§ What the task asks: Send back the whole listing untouched.

§ Input data:
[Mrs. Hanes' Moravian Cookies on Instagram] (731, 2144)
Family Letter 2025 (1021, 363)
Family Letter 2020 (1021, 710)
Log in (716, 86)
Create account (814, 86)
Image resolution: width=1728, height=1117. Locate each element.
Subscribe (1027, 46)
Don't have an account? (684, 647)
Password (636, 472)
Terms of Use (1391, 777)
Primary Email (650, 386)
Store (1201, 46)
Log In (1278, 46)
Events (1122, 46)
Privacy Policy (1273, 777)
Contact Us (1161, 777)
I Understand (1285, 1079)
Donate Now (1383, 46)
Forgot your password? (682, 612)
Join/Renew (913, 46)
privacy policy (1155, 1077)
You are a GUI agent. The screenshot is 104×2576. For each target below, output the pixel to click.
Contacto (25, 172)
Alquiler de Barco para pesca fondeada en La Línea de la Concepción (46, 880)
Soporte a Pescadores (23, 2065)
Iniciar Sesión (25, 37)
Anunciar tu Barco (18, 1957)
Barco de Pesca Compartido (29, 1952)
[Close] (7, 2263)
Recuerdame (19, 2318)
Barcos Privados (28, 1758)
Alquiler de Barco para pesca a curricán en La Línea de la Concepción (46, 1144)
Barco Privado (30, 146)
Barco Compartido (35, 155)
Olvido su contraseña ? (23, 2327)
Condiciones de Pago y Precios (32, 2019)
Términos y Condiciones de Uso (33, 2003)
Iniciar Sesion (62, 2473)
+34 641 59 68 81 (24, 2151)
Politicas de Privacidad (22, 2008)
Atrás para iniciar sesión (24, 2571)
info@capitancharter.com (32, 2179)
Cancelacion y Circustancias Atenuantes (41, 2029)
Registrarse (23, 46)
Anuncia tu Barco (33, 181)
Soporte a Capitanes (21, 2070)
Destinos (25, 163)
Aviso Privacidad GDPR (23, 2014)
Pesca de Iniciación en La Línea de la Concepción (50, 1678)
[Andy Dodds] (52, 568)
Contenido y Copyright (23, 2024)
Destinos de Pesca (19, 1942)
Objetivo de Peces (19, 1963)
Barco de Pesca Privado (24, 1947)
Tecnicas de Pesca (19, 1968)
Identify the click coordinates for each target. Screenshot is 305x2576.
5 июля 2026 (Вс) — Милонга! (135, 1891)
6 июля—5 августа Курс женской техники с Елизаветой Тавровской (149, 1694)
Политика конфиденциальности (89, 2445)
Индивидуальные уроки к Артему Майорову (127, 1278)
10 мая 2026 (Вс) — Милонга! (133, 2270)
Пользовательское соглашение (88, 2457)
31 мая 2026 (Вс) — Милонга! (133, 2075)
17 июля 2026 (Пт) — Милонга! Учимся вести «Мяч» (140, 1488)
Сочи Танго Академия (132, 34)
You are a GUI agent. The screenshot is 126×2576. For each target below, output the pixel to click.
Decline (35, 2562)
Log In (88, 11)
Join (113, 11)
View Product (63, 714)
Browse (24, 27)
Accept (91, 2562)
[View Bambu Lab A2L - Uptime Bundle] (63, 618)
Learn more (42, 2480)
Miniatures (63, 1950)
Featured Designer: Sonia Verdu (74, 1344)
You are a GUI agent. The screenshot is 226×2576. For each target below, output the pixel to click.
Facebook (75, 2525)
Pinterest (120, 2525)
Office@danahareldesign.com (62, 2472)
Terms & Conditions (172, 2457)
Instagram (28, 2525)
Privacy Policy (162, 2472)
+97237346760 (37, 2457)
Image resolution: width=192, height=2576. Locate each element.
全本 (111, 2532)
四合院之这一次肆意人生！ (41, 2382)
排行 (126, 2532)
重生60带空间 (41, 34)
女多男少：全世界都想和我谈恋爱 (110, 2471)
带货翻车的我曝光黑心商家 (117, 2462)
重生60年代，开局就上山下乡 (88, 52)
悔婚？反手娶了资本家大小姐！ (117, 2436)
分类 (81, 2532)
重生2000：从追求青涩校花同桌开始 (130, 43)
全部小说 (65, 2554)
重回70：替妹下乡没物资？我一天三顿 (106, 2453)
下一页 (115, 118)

§ Answer to this problem:
[Mrs. Hanes' Moravian Cookies on Instagram] (731, 2144)
Family Letter 2025 (1021, 363)
Family Letter 2020 (1021, 710)
Log in (716, 86)
Create account (814, 86)
Image resolution: width=1728, height=1117. Locate each element.
Subscribe (1027, 46)
Don't have an account? (684, 647)
Password (636, 472)
Terms of Use (1391, 777)
Primary Email (650, 386)
Store (1201, 46)
Log In (1278, 46)
Events (1122, 46)
Privacy Policy (1273, 777)
Contact Us (1161, 777)
I Understand (1285, 1079)
Donate Now (1383, 46)
Forgot your password? (682, 612)
Join/Renew (913, 46)
privacy policy (1155, 1077)
You are a GUI agent. The screenshot is 104×2576. For each target below, output the pixel to click.
Contacto (25, 172)
Alquiler de Barco para pesca fondeada en La Línea de la Concepción (46, 880)
Soporte a Pescadores (23, 2065)
Iniciar Sesión (25, 37)
Anunciar tu Barco (18, 1957)
Barco de Pesca Compartido (29, 1952)
[Close] (7, 2263)
Recuerdame (19, 2318)
Barcos Privados (28, 1758)
Alquiler de Barco para pesca a curricán en La Línea de la Concepción (46, 1144)
Barco Privado (30, 146)
Barco Compartido (35, 155)
Olvido su contraseña ? (23, 2327)
Condiciones de Pago y Precios (32, 2019)
Términos y Condiciones de Uso (33, 2003)
Iniciar Sesion (62, 2473)
+34 641 59 68 81 (24, 2151)
Politicas de Privacidad (22, 2008)
Atrás para iniciar sesión (24, 2571)
info@capitancharter.com (32, 2179)
Cancelacion y Circustancias Atenuantes (41, 2029)
Registrarse (23, 46)
Anuncia tu Barco (33, 181)
Soporte a Capitanes (21, 2070)
Destinos (25, 163)
Aviso Privacidad GDPR (23, 2014)
Pesca de Iniciación en La Línea de la Concepción (50, 1678)
[Andy Dodds] (52, 568)
Contenido y Copyright (23, 2024)
Destinos de Pesca (19, 1942)
Objetivo de Peces (19, 1963)
Barco de Pesca Privado (24, 1947)
Tecnicas de Pesca (19, 1968)
Identify the click coordinates for each target. Screenshot is 305x2576.
5 июля 2026 (Вс) — Милонга! (135, 1891)
6 июля—5 августа Курс женской техники с Елизаветой Тавровской (149, 1694)
Политика конфиденциальности (89, 2445)
Индивидуальные уроки к Артему Майорову (127, 1278)
10 мая 2026 (Вс) — Милонга! (133, 2270)
Пользовательское соглашение (88, 2457)
31 мая 2026 (Вс) — Милонга! (133, 2075)
17 июля 2026 (Пт) — Милонга! Учимся вести «Мяч» (140, 1488)
Сочи Танго Академия (132, 34)
You are a GUI agent. The screenshot is 126×2576. For each target below, output the pixel to click.
Decline (35, 2562)
Log In (88, 11)
Join (113, 11)
View Product (63, 714)
Browse (24, 27)
Accept (91, 2562)
[View Bambu Lab A2L - Uptime Bundle] (63, 618)
Learn more (42, 2480)
Miniatures (63, 1950)
Featured Designer: Sonia Verdu (74, 1344)
You are a GUI agent. The screenshot is 226×2576. For each target below, output the pixel to click.
Facebook (75, 2525)
Pinterest (120, 2525)
Office@danahareldesign.com (62, 2472)
Terms & Conditions (172, 2457)
Instagram (28, 2525)
Privacy Policy (162, 2472)
+97237346760 (37, 2457)
Image resolution: width=192, height=2576. Locate each element.
全本 (111, 2532)
四合院之这一次肆意人生！ (41, 2382)
排行 (126, 2532)
重生60带空间 (41, 34)
女多男少：全世界都想和我谈恋爱 (110, 2471)
带货翻车的我曝光黑心商家 (117, 2462)
重生60年代，开局就上山下乡 (88, 52)
悔婚？反手娶了资本家大小姐！ (117, 2436)
分类 (81, 2532)
重生2000：从追求青涩校花同桌开始 (130, 43)
全部小说 (65, 2554)
重回70：替妹下乡没物资？我一天三顿 (106, 2453)
下一页 (115, 118)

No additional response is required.